- Problem to work on: Your answer must be the lines from the one containing "Where should I click to: Click" through the last line below, copied exactly, with no pictures.

- Records provided:

━━━━━━

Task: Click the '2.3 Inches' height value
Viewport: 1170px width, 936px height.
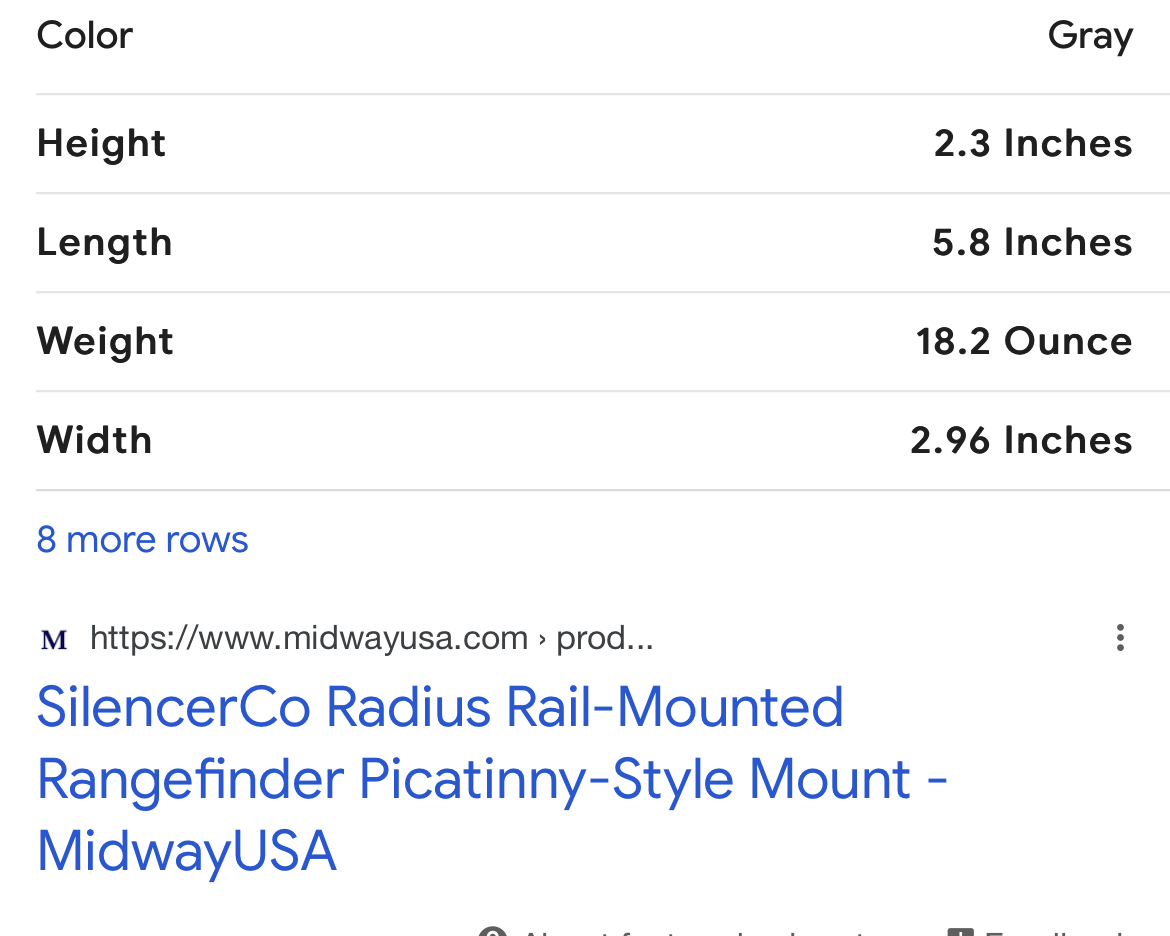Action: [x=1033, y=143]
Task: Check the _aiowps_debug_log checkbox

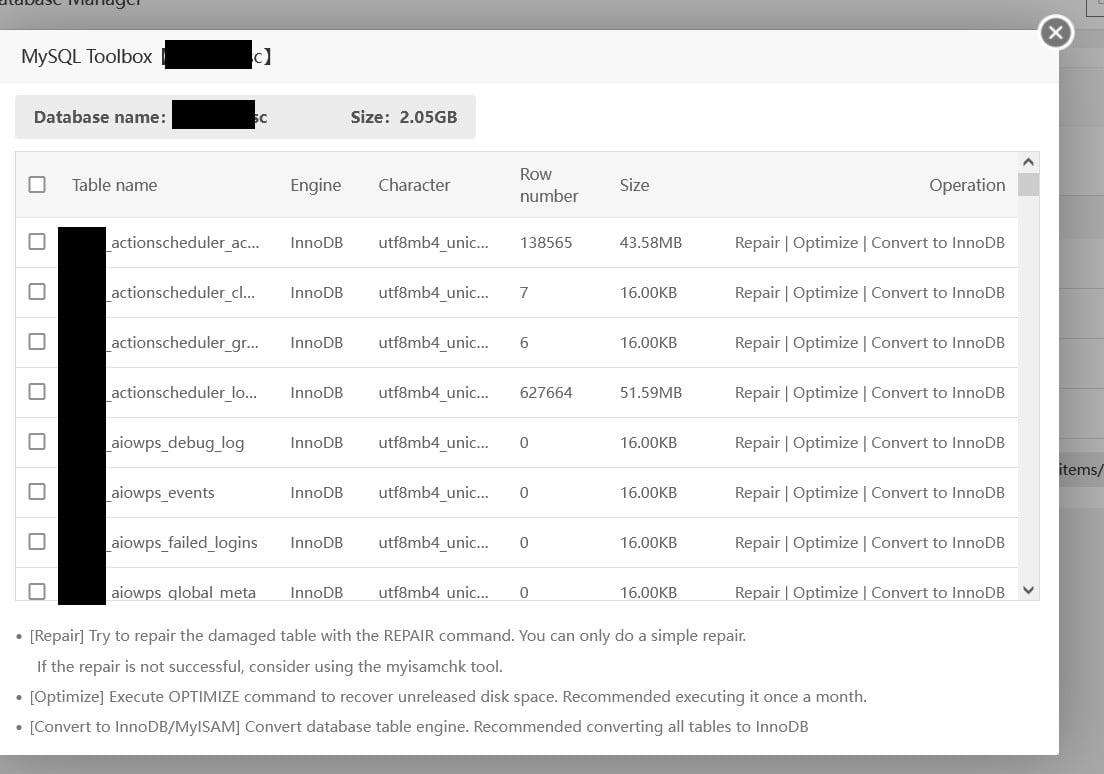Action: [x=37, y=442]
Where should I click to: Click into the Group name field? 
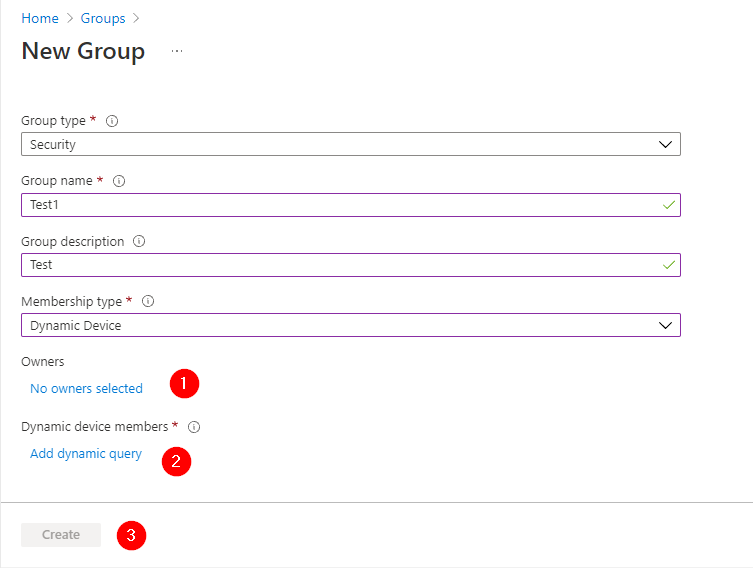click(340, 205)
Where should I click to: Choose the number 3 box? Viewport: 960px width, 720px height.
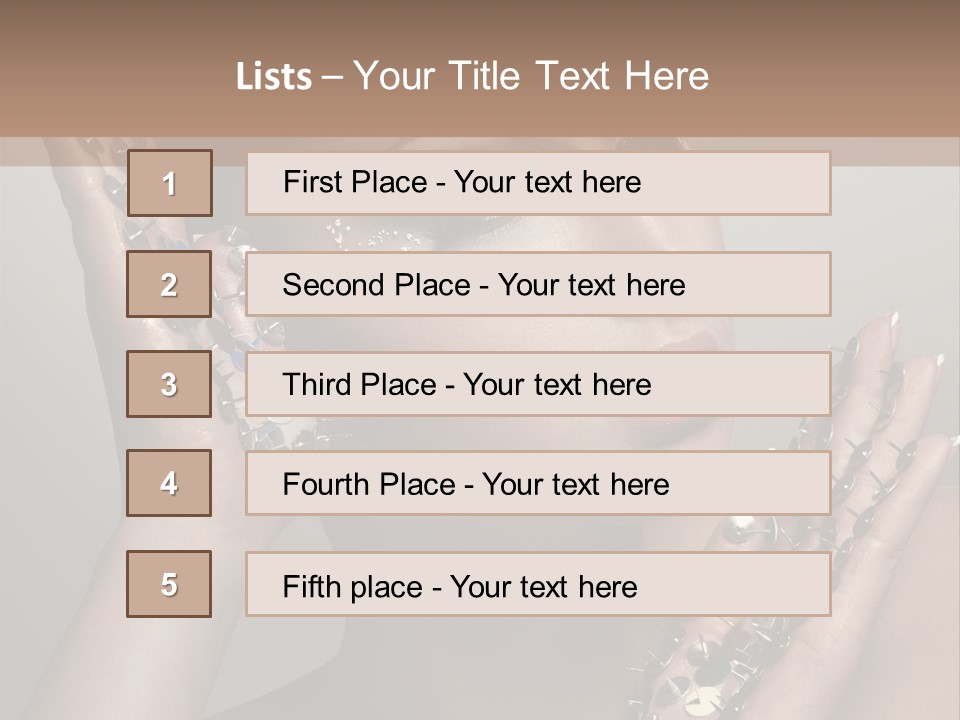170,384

━━━━━━

- Solved problem:
Where should I click to: Click into the Group name field? 
click(340, 205)
Where should I click to: Choose the number 3 box? Viewport: 960px width, 720px height.
170,384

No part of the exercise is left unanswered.